__WHAT THE EXERCISE ASKS__: Please repeat the data word for word, everything from the line containing "The image size is (1456, 826)." down to the end of the data, both ends included. Leave the pictures out of your answer.

[Word and item position data]
__________________________________________________

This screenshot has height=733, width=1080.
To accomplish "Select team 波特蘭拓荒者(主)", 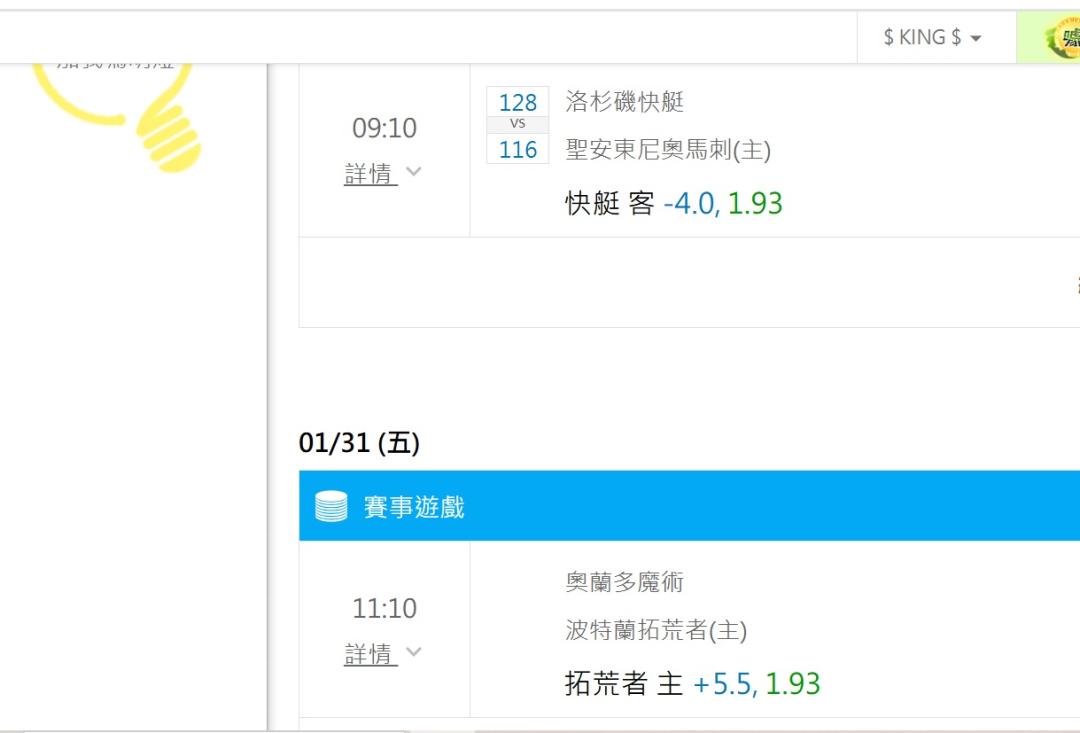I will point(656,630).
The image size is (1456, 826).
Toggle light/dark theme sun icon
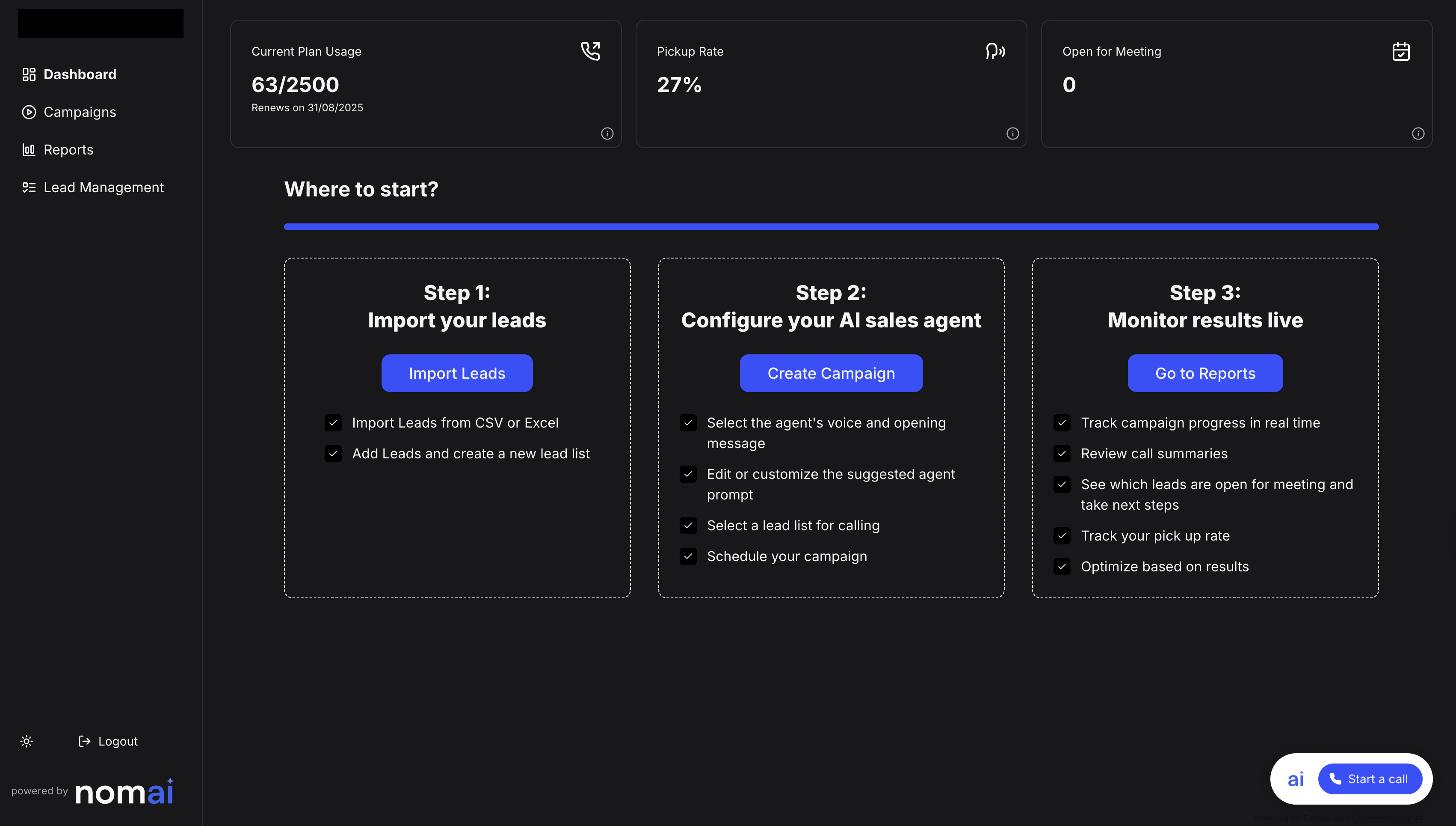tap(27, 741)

__________________________________________________

__ANSWER FOR THIS EXERCISE__:
The image size is (1456, 826).
Toggle light/dark theme sun icon
tap(27, 741)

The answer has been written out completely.